= Otto Anninger =

Industrialist and art collector (1874–1954)

Otto Anninger (20 February 1874 – 5 July 1954, Lucerne) was a major industrialist and an art collector.

== Life ==
Anniger married Clara (née Wolf), (born 12 January 1886, Vienna; died 23 September 1938, Paris) They lived in the "Villa Anninger" located at Vienna XIX, Lannerstraße 36. The Anningers also had a villa in Vienna XIX, Billrothstraße 46.

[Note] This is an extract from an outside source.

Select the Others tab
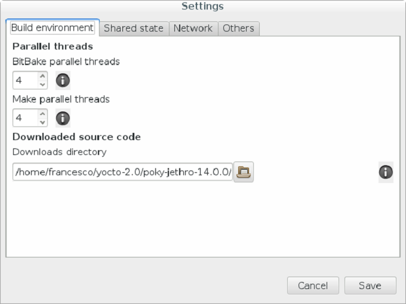 (238, 28)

Anniger had a company "W. Abeles & Co.", agency and commission trade in Vienna I., located at Schottenbastei 4, as well as factories in Teesdorf, Lower Austria, and Dugaresa, Yugoslavia. He was a shareholder of Baumwoll-Import und Handels-A.G. in Bratislava, shareholder of the spinning and weaving mill Teesdorf-Schönau in Vienna.

== Art collection ==
Anninger collected paintings and reliefs by, among others, Robert and Franz von Alt, Canaletto and Erwin Pendl.

== Nazi persecution ==
When Austria merged with Nazi Germany in the Anschluss of 1938, the Anningers fled to Paris. His wife committed suicide. Anninger then fled to the U.S.

In 1938, Anniger's company "W. Abeles & Co." was Aryanized (transferred to a non-Jewish owner) by the Austrian Kontrollbank, All his properties were confiscated.;

According to the Louvre Museum in Paris, Anniger donated a painting by Jan de Heem in 1939.